Aber dann kommt das Downbeat Highlight schlechthin – „Harmonicas Are Shite“. Wieder einmal stellt man fest, dass Fila Brazillia stilistisch ihrer Zeit ein kleines Stück voraus waren, denn die Rhodes Akkorde, die Dubräume, der Beat, die Mundharmonika, der Bass, sogar die Breaks und die verhallten Gitarrenlicks – sämtliche Elemente dieses Stücks finden wir in den Jahren darauf bei den Remixes von Kruder & Dorfmeister wieder. Dieser Titel ist wie ein Bauplan für den „Transfattyacid“ Remix, um mal ein Beispiel zu nennen. Und auch wenn hier Fila mehrfach etwas kopflastig und staksig beschrieben wird – dieser Track ist so arschcool, dass man das mehr als getrost hinnehmen kann.

Sogar den nächsten Titel, den Zirbeldrüsenextrakt, „Extract Of Pineal Gland“. Noch so ein komischer Titel, und wieder ein etwas unlockerer Anfang. Aber wir werden entschädigt. Die Bassline ist fein, der Beat wieder einmal extremst entspannt – selbst wenn man erneut sagen muss, dass es bei einem interessanten Ansatz bleibt, ist das auch nicht weniger spannend als das durchschnittliche Füllmaterial eines Thievery Corporation Albums (deren erster Longplayer übrigens auch erst zwei Jahre nach dieser Scheibe erschien).

Der Abschluss des Albums aber ist in meinen Augen die Krönung, auf eine ganz und gar unerwartete Art. „Subtle Body“ ist, ich kann es nicht anders sagen, gute neun Minuten echte Schönheit.
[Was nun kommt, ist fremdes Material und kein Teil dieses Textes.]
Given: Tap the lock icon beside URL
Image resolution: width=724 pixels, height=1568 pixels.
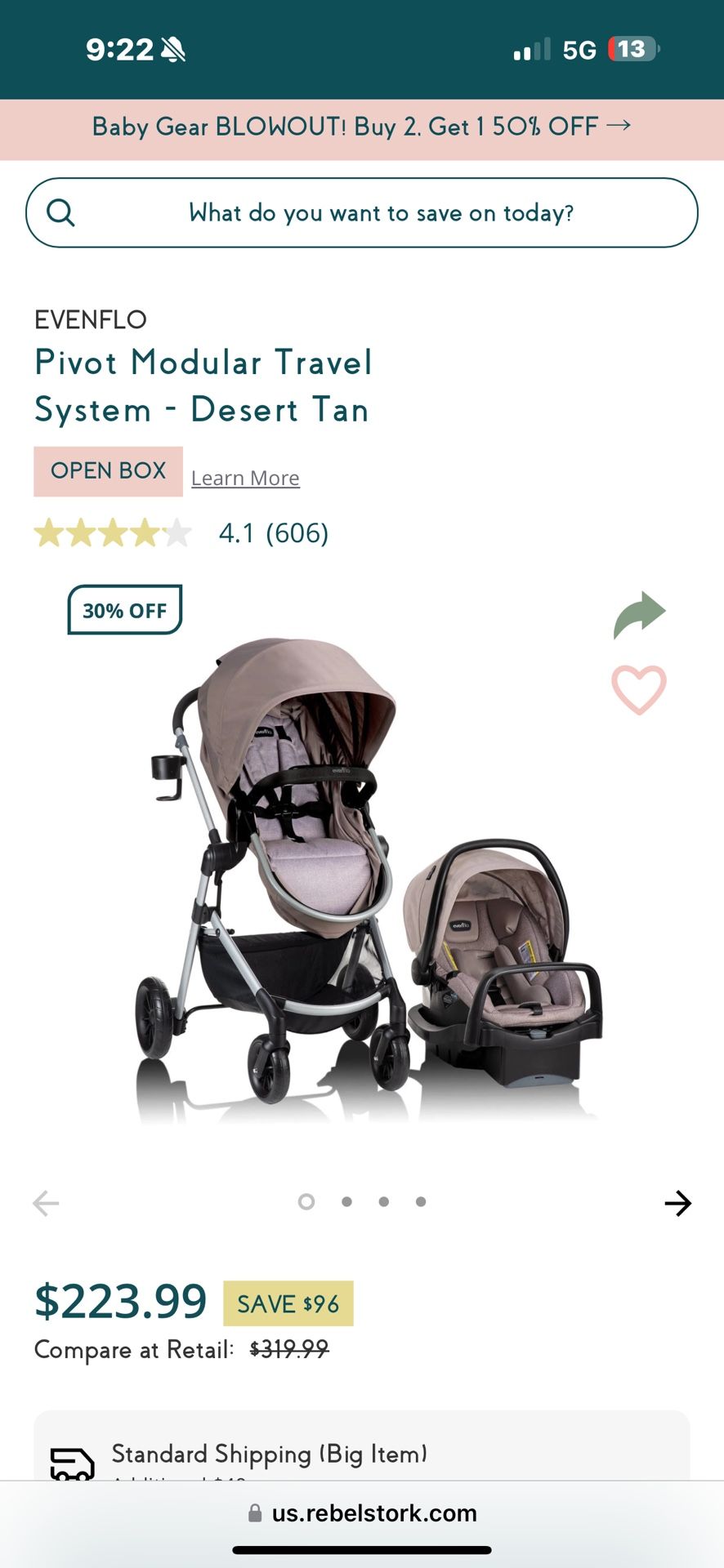Looking at the screenshot, I should click(255, 1513).
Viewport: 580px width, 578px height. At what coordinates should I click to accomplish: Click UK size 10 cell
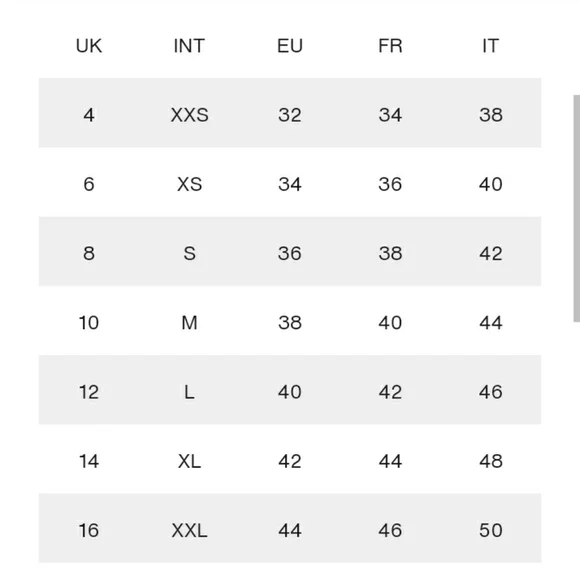click(89, 322)
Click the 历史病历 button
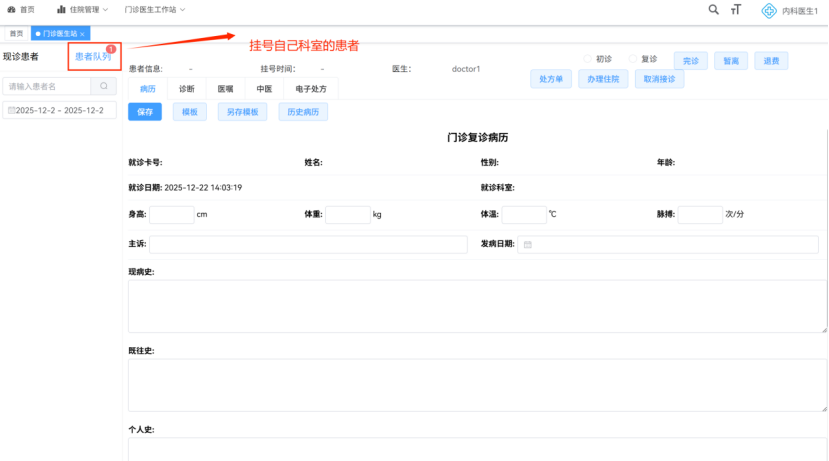The image size is (829, 461). tap(303, 112)
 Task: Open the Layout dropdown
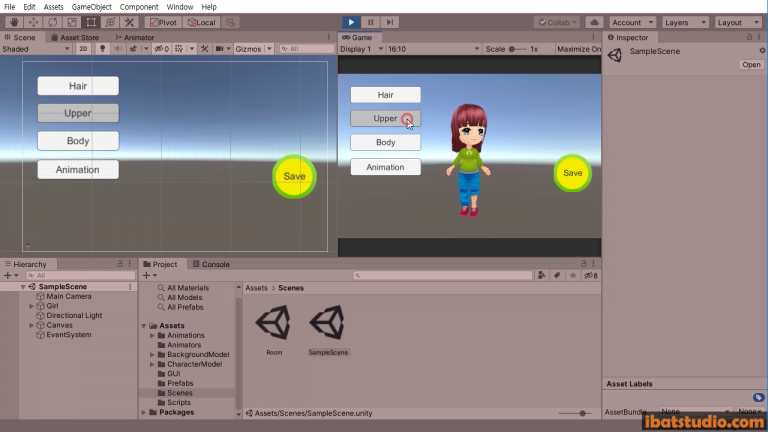coord(737,22)
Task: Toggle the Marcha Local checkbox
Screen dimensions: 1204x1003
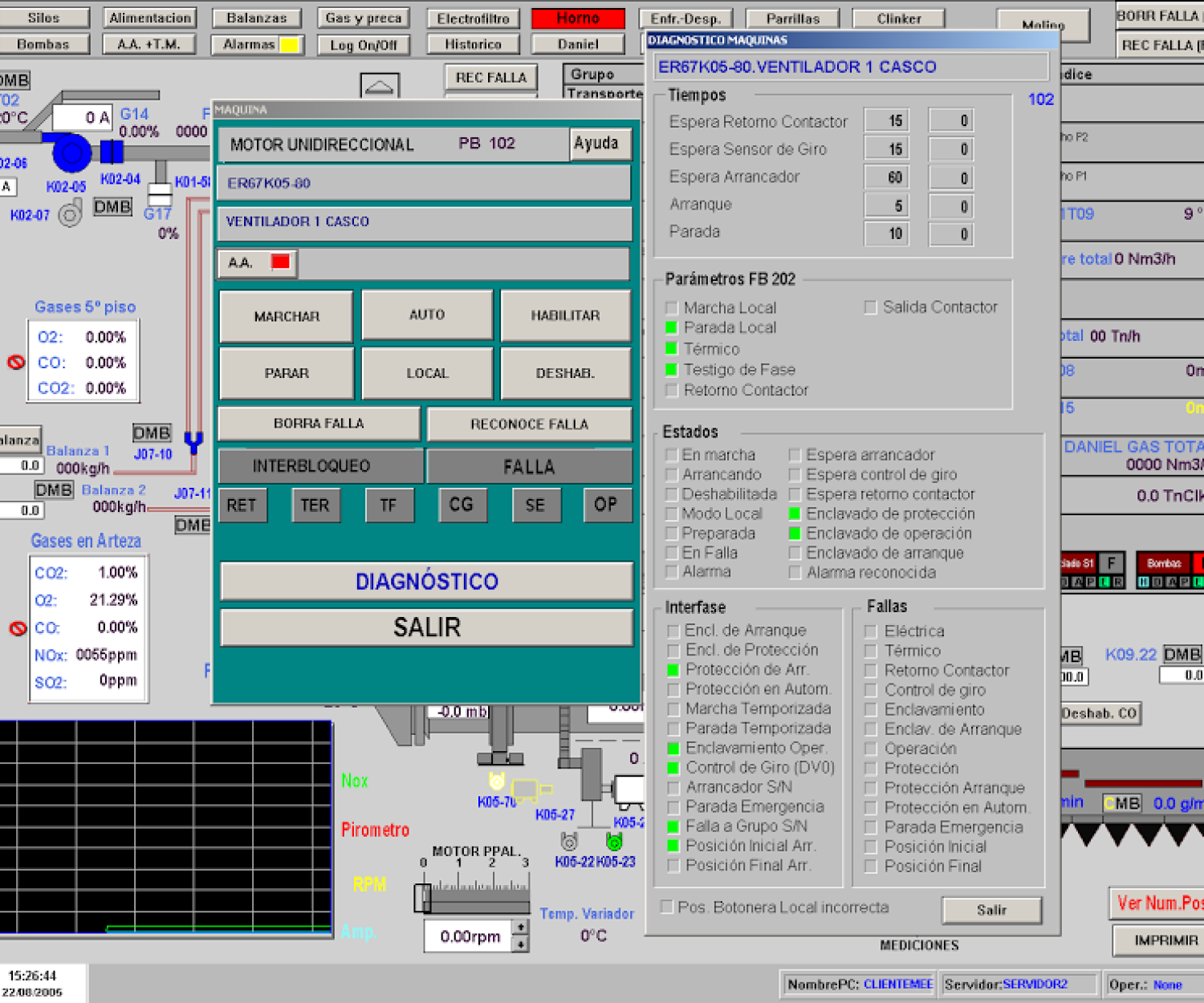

Ein Ambient Track, der mit nichts weiter arbeitet als ein paar leicht variierten Synth Akkorden, unendlich viel Hallraum, einigen meditativen Glockenklängen und ein paar dezenten elektronischen Spielereien. Ich weiß nicht, was Steve Cobby und David McSherry da geritten hat, was sie für Pilze gegessen haben, aber bei mir wirkt es Wunder. Seit Jahren hole ich dieses Stück immer mal wieder hervor und betreibe damit neun Minuten musikalische Meditation. Egal, was der Tag dir an Unbill gebracht hat, „Subtle Body“ lässt es in der Tiefe des Hallraums sich selbst auflösen. Auch das bietet dieses Album – ein großes Stück Ambient.

In vielerlei Hinsicht ist „Maim That Tune“ ein wegweisendes Album, dessen Weitsicht nicht jedem offenbar wurde. Aber für einen richtig lässigen Abend in der Bar ist zum Beispiel „Harmonicas Are Shite“ immer noch gut zu gebrauchen. Und nicht vergessen – ein Z und zwei Ls.